TARİH TEKERRÜRDEN İBARETTİR

Her gün zam haberleri duymak, şirketlerin sürekli işçi çıkarttığını hatta bazılarının konkordato ilan ettiğini görmek, paramızın bu kadar hızlı değer kaybetmesi, çoğu kişinin aklında, ‘Bu ayın sonunu nasıl getireceğim’ sorusunun dolaşması beni oldukça derinden etkiliyor. Sürekli düşünüyorum kendi kendime, ‘Ne yapmalı da bu durumdan kurtulmalı’

Yine ‘Ne olacak bu memleketin hali’ diye düşündüğüm bir anda, kütüphanemdeki bir kitap dikkatimi çekti, “HALİL İNALCIK’IN MERCEĞİNDEN TARİH BİLİNCİ”

Kitabın sayfalarını karıştırmaya başladım.

“Sabah Gazetesi, Halil İnalcık ile Söyleşen: Nuriye Akman” 3 Nisan 2001

Başlığı dikkatimi çekti. Hemen okumaya başladım.

Gazeteci Nuriye Akman, Türkiye’nin yaşadığı en büyük ekonomik krizlerden birisi olan 2001 krizine ilişkin sorularını, tarihçilerin kutbu, Halil İnalcık’a soruyor, Prof. İnalcık’ta sorulara tüm objektifliğiyle cevap veriyordu.

Kitapta yazan bazı kısımları sizinle paylaşmak istiyorum.

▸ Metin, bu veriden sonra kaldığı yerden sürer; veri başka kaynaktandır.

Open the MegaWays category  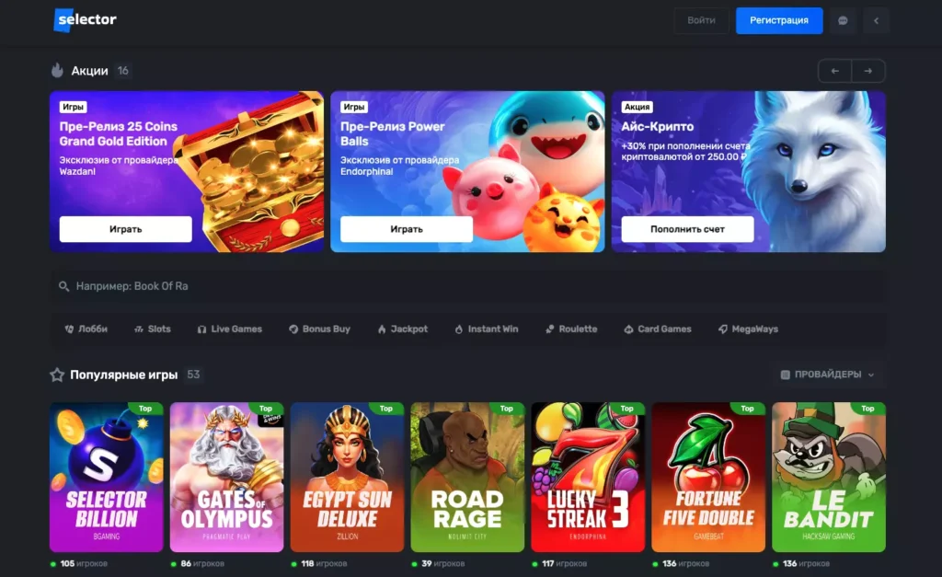tap(749, 329)
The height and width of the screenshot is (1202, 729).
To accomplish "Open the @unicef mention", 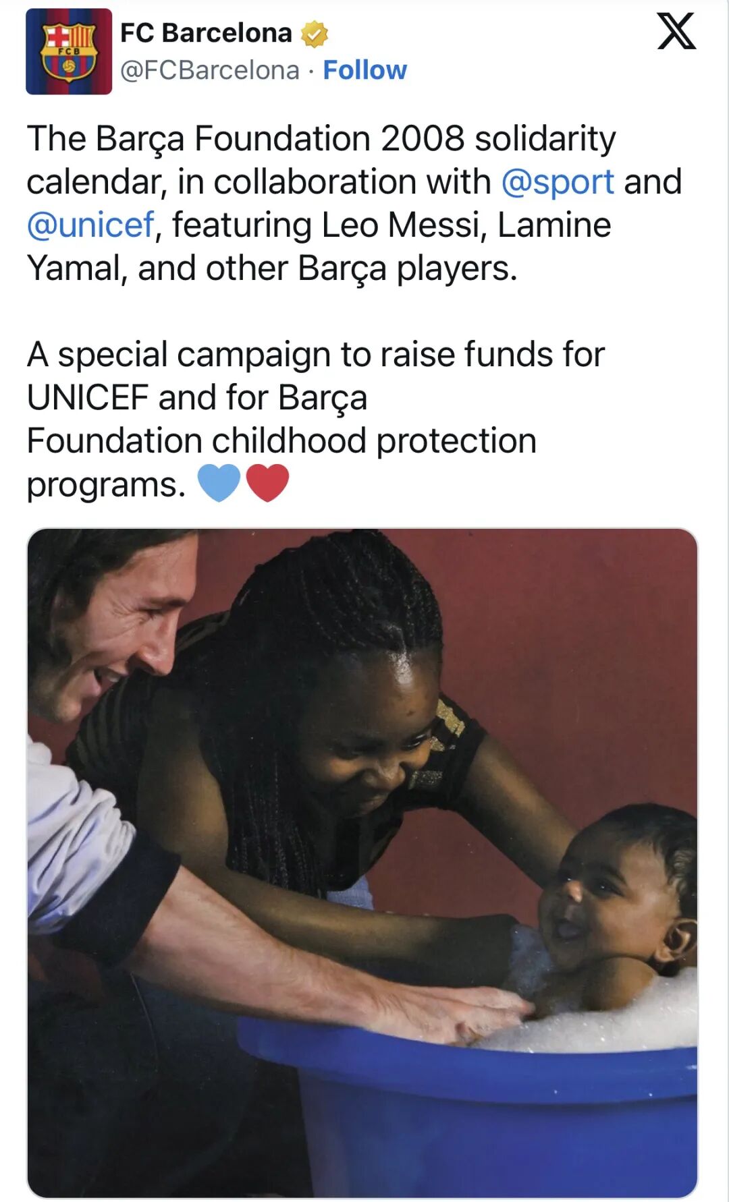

“ … Osmanlı saltanatında patrimonyalizm esastı, yani padişah ülkeyi kendi mülkü ve halkı kendi kulları sayardı. Padişah, kanun koyucu, kanun nizam üstü bir otorite idi. Dolayısı ile idare, kurallara değil, kişisel ilişkilere bağımlı idi. Yüksek otorite sahibine yaklaşmak, onun nabzına göre şerbet vermek, dedikodu, gammazlık ve iftira, lütuf ve inayete erişmek, rakibi alaşağı etmek için başvurulan her araç siyaset sayılırdı. Buna karşılık modern devlet, yerleşmiş kurallara ve o kurallardan başka otorite tanımayan bir bürokrasiye dayanır.  Siyaset, objektif kurallar içerisinde belirlenir. Memleket 1839’da Koca Reşid Paşa’dan beri böyle bir iradeyi, bir anayasa rejimini kurmak için savaşmaktadır. Ama Osmanlı’yı, yerleşmiş geleneği, alışılmışları aşmak kolay görünmüyor. Koçi Bey gibi 17. Yüzyılda devlette bozulma sebeplerini inceleyen devlet adamları, baş suçlu olarak gösterdiler. Bugün de Türkiye bu bela ile çalkalanmıyor mu? Kişisel ilişkiler, dedikodu, siyasetin temel olguları şeklinde devam etmiyor mu?  … Günümüz Türkiye’sinin büyük sorunu siyasi iktidarsızlıklardır. Siyasi istikrarsızlığın kaynağı tabandan geliyor. Halkımızı iki zıt kampa ayırmakta siyasiler yarış halindedir.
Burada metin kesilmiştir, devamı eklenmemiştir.